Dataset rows
>>>>

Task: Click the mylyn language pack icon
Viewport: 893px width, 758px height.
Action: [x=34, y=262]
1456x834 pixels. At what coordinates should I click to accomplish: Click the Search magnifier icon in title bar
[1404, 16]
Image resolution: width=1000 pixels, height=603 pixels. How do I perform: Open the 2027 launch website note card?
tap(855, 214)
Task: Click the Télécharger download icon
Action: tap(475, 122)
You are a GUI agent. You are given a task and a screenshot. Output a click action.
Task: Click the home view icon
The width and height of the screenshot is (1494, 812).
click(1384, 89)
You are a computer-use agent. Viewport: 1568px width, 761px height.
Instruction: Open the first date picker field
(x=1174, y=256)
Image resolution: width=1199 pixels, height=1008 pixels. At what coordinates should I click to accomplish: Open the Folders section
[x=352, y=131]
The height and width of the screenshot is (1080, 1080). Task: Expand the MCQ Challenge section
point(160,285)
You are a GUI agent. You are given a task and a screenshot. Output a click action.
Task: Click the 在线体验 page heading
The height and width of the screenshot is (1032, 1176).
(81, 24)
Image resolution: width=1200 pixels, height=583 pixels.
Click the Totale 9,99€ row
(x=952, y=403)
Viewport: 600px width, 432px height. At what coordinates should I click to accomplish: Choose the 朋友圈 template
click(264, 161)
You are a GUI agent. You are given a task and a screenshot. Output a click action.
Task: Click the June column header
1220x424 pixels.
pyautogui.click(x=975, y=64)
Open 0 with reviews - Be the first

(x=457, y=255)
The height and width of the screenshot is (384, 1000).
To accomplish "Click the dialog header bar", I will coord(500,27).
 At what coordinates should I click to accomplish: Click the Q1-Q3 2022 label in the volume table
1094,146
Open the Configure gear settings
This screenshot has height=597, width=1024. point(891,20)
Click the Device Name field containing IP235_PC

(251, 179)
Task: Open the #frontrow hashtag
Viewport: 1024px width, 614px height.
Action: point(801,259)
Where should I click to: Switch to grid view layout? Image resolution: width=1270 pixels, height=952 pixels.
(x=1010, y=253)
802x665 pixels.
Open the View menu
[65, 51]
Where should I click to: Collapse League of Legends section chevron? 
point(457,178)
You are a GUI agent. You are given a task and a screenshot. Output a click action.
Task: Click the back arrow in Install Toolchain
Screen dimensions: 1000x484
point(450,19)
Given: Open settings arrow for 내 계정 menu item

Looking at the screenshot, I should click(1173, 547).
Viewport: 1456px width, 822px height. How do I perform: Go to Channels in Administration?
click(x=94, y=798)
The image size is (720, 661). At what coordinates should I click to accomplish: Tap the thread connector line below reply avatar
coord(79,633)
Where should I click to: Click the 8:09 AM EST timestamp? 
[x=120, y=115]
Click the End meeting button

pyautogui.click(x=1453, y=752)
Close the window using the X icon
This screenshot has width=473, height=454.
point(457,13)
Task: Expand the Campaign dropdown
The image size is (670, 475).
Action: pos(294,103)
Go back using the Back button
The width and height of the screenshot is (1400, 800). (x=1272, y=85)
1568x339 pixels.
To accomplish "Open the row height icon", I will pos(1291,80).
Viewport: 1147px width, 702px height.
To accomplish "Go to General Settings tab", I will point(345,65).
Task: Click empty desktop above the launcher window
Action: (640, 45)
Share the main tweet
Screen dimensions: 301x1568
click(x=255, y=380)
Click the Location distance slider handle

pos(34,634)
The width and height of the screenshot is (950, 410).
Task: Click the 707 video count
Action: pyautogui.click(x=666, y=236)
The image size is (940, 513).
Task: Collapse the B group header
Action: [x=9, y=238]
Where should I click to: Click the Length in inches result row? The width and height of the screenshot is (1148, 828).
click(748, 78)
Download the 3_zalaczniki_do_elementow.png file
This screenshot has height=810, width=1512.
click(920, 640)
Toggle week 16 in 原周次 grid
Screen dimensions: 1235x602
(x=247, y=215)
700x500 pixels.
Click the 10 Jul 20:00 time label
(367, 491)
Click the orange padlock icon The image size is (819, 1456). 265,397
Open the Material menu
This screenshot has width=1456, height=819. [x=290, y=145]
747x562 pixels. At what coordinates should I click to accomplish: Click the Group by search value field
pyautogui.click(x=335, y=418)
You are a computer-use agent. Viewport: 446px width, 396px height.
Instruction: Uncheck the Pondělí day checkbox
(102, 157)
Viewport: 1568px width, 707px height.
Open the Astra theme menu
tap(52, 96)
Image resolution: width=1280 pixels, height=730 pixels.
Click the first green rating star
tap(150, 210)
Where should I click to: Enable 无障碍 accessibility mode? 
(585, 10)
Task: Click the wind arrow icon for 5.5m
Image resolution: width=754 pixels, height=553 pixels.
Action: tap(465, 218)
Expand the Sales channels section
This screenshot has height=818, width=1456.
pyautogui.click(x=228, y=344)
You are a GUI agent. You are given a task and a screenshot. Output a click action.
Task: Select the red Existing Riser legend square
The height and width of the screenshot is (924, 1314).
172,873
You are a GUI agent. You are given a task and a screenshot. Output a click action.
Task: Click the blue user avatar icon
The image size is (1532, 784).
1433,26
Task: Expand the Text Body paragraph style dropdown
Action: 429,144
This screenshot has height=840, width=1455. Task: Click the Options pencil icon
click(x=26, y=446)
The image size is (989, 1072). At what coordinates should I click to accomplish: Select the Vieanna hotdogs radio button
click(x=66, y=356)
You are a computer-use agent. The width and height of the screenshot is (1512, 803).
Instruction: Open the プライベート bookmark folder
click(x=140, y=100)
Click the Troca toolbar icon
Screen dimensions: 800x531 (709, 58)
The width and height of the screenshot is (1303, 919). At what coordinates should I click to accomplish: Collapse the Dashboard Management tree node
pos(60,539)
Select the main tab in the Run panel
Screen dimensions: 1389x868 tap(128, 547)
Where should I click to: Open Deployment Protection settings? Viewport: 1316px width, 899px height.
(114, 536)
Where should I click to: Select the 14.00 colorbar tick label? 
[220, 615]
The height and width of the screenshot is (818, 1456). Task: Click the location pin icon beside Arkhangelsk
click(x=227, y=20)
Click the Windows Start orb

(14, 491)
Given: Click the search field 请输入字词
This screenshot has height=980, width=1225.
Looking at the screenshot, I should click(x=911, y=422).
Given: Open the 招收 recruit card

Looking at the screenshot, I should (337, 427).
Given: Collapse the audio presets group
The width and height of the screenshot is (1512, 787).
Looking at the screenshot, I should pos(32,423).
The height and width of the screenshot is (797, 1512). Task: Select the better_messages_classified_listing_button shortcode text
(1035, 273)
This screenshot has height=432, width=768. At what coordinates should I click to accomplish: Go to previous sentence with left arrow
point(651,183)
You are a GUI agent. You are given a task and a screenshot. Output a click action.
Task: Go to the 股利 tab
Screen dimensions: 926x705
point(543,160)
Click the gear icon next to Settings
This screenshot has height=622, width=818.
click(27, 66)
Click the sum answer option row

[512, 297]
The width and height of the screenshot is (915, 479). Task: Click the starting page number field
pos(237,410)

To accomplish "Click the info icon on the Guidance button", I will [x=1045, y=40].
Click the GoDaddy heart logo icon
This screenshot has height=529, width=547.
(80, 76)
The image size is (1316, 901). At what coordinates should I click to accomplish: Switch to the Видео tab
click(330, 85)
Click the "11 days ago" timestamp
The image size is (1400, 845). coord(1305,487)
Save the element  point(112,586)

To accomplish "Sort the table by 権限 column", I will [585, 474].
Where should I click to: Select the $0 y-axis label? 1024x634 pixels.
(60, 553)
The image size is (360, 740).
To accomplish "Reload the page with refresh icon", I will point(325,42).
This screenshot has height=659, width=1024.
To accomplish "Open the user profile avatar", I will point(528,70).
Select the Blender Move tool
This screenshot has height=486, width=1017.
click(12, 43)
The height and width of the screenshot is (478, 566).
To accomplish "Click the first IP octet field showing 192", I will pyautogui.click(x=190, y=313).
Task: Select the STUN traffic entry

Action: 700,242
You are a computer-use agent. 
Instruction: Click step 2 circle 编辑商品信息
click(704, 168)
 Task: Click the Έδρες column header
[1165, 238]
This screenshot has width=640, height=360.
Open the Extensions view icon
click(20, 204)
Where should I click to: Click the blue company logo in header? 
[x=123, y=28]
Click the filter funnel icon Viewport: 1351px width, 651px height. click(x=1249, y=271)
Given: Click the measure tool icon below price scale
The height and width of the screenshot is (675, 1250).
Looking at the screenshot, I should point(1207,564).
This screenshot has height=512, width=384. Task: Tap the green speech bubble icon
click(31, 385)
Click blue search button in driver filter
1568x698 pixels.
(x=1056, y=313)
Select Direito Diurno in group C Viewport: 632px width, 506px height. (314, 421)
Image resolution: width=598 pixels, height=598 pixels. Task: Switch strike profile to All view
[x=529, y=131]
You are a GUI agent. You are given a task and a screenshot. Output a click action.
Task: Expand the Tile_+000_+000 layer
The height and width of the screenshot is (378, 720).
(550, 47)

<<<<

WORK TO BE COMPLETED:
Reproduce the lines above, from the line containing "You are a computer-use agent. Viewport: 1568px" through the line containing "(x=952, y=403)", with both of those lines included.

RESPONSE BELOW:
You are a computer-use agent. Viewport: 1568px width, 761px height.
Instruction: Open the first date picker field
(x=1174, y=256)
Image resolution: width=1199 pixels, height=1008 pixels. At what coordinates should I click to accomplish: Open the Folders section
[x=352, y=131]
The height and width of the screenshot is (1080, 1080). Task: Expand the MCQ Challenge section
point(160,285)
You are a GUI agent. You are given a task and a screenshot. Output a click action.
Task: Click the 在线体验 page heading
The height and width of the screenshot is (1032, 1176).
(81, 24)
Image resolution: width=1200 pixels, height=583 pixels.
Click the Totale 9,99€ row
(x=952, y=403)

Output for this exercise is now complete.